SEA domain autoproteolysis accelerated by conformational strain: mechanistic aspects.

A subclass of SEA (sea urchin sperm protein, enterokinase, and agrin) domain proteins undergoes autoproteolysis between glycine and serine in a conserved G(-1)S+1VVV motif to generate stable heterodimers. Autoproteolysis has been suggested to involve only the intramolecular catalytic action of the conserved serine hydroxyl in combination with conformational strain of the glycine-serine peptide bond. We conducted a number of experiments and simulations on the SEA domain from the MUC1 mucin to test this mechanism. Alanine-scanning mutagenesis of polar residues in the vicinity of the cleavage site demonstrates that only the nucleophile at position +1 is required for efficient proteolysis. Molecular modeling shows that an uncleaved trans peptide is incompatible with the native heterodimeric structure, resulting in disruption of secondary structure elements and distortion of the scissile peptide bond. Insertion of glycine residues (to obtain G(n)G(-1)S+1VVV motifs) appears to relieve strain, and autoproteolysis is 100 times slower in a 1G (n=1) mutant and not measurable in 2G and 4G mutants. Removal of the catalytic serine hydroxyl hampers cleavage considerably, but measurable autoproteolysis of this S1098A mutant still proceeds in the presence of strain alone.
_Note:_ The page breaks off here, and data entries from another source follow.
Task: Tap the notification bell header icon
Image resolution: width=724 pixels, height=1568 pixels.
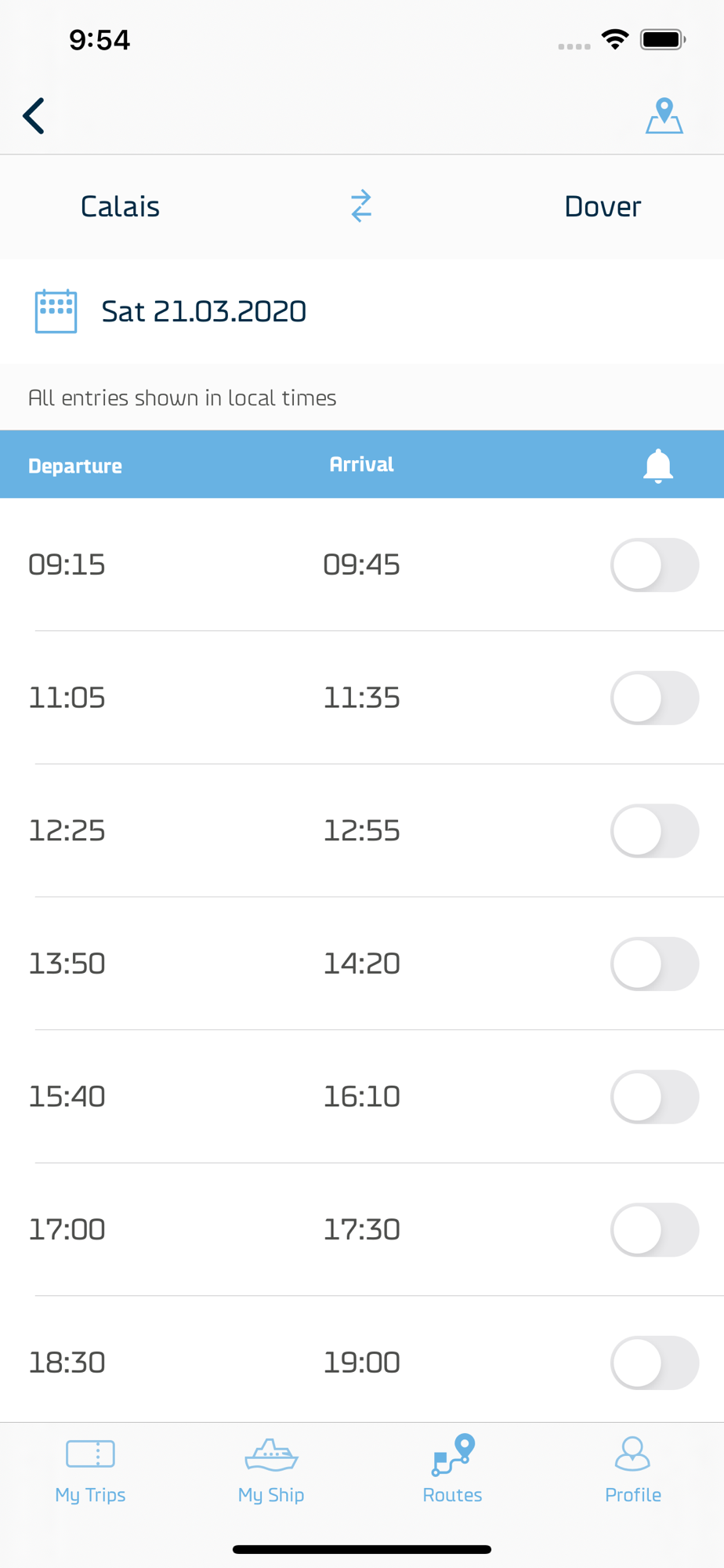Action: point(658,466)

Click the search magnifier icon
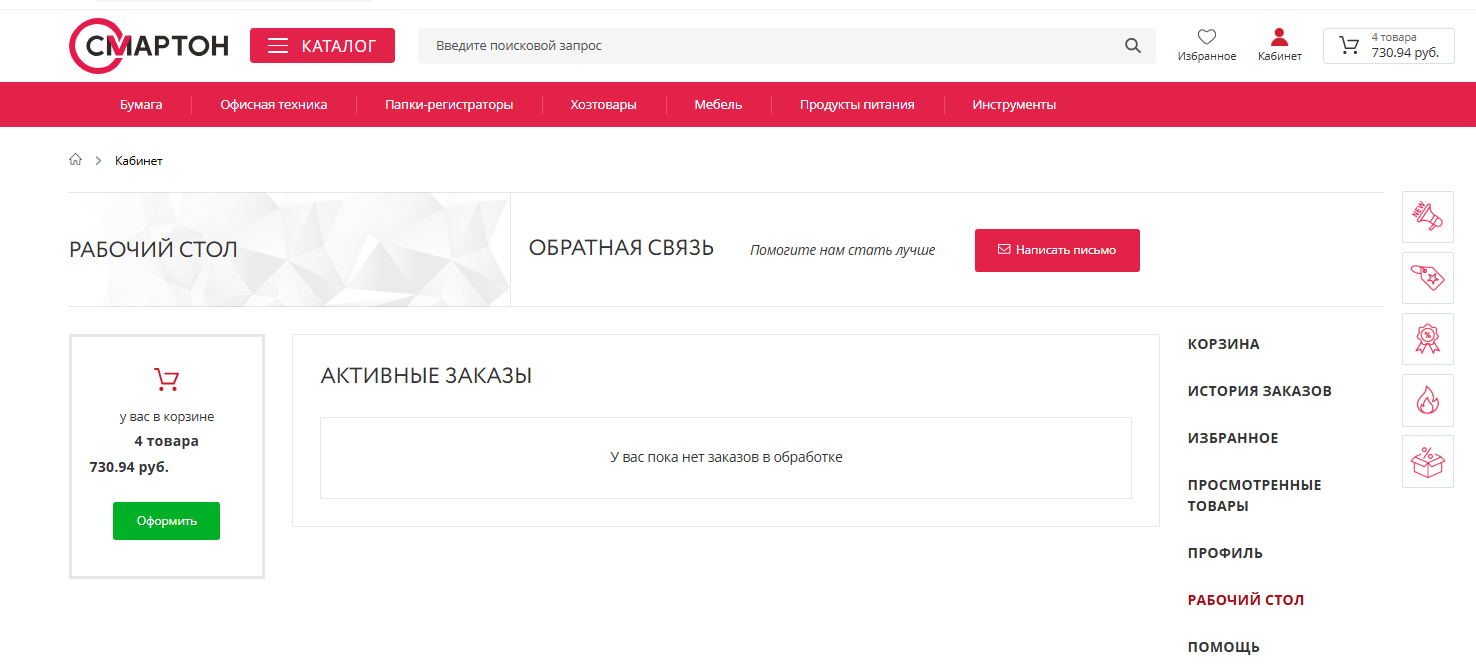[x=1132, y=46]
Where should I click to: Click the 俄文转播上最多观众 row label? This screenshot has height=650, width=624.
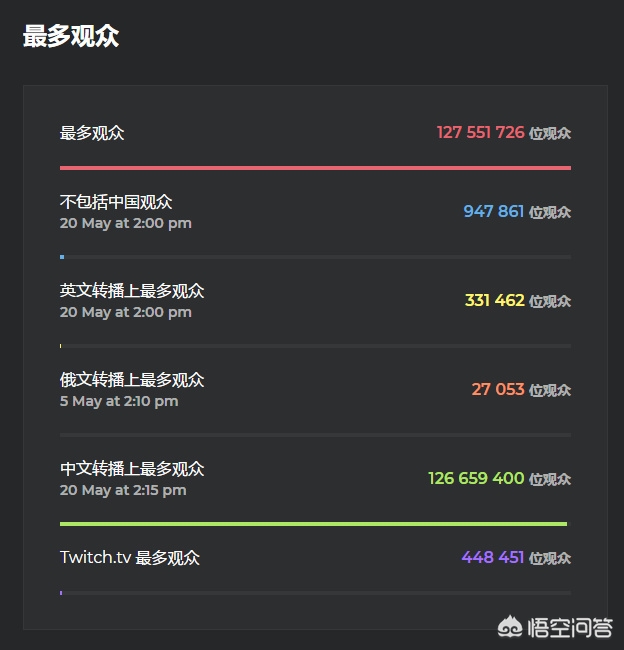click(x=132, y=380)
The uncleaved SEA precursor populates interconverting partially folded conformations, and autoproteolysis coincides with adoption of proper beta-sheet secondary structure and completed folding. Molecular dynamics simulations of the precursor show that the serine hydroxyl and the preceding glycine carbonyl carbon can be in van der Waals contact at the same time as the scissile peptide bond becomes strained. These observations are all consistent with autoproteolysis accelerated by N-->O acyl shift and conformational strain imposed upon protein folding in a reaction for which the free-energy barrier is decreased by substrate destabilization rather than by transition-state stabilization. The energetics of this coupled folding and autoproteolysis mechanism is accounted for in an accompanying article.